6. In a recent decision of the Bombay High Court in Dattatraya Nagesh v. Ganesh Raghunath, AIR 1959 Bom 495 the entire case law relating to the aforesaid matter has been discussed and a Division Bench consisting of Shah and V. S. Desai, JJ. held that 'once the valuation of the subject-matter is fixed by the plaintiff by valuing the claim for purposes of court-fee in the manner permitted to him by the legislature, that valuation of the subject-matter must in the absence of any provision justifying a departure enure for the entire proceeding in the suit and if the defendant desires to challenge the whole decree passed by the trial Court, the defendant must accept that valuation'. It was further held that it is not open to the defendant in an appeal against a preliminary decree for accounts where the whole decree is under challenge, to alter the valuation of the subject-matter made by the plaintiff for purposes of court-fee.

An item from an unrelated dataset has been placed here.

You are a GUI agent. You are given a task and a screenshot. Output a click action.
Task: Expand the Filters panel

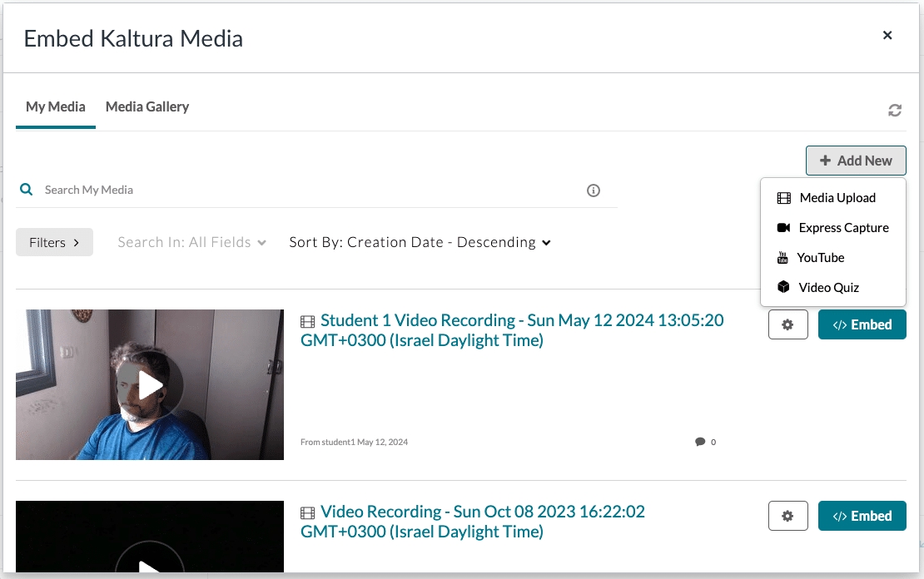click(x=54, y=243)
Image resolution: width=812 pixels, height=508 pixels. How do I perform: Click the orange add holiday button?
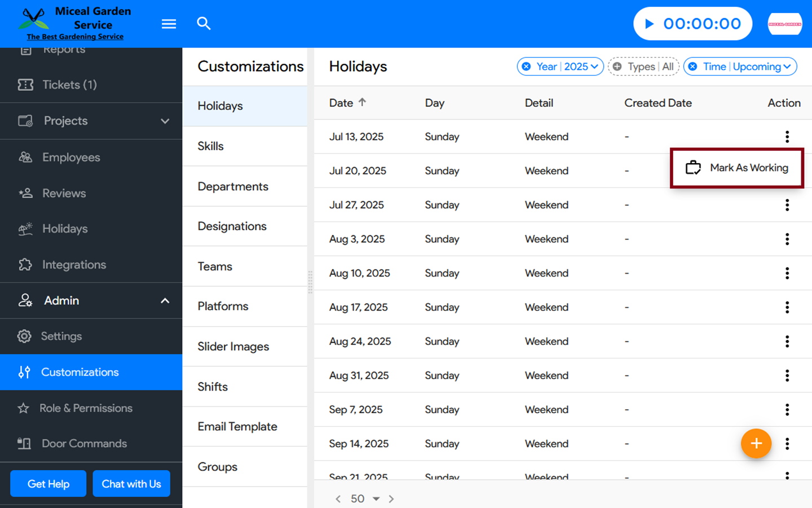756,444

7. Counsel for the appellant referred us to two decisions of the Rangoon and Rajasthan High Courts reported in AIR 1931 Rang 146 (FB) and AIR 1958 Rai 144 respectively wherein the decision of Sulaiman. J. in AIR 1925 All 787 has been followed. With due respect we do not find it possible to accept these decisions as laying down the correct law.
8. We are in complete agreement with the view expressed by the Division Bench of the Bombay High Court in AIR 1959 Bom 495 accepting as it does the principle laid down in the Full Bench rulings of the Madras High Court reported in AIR 1938 Mad 435 and ILR 39 Mad 725 = (AIR 1917 Mad 668 (FB)). Accordingly we hold that the court-fee Paid by the defendant-appellant on the memorandum of appeal is not adequate, Inasmuch as the appellant is challenging the entirety of the preliminary decree passed by the Court below upholding the plea of the plaintiff for the grant of the relief of rendition of accounts, the appellant has to pay court-fee on the valuation of the said subject-matter as fixed in the plaint, namely Rs. 50,000/-.
9. We allow the appellant two weeks' time from today to pay the deficit court-fee. Post the appeal for further orders on 25-1-1974.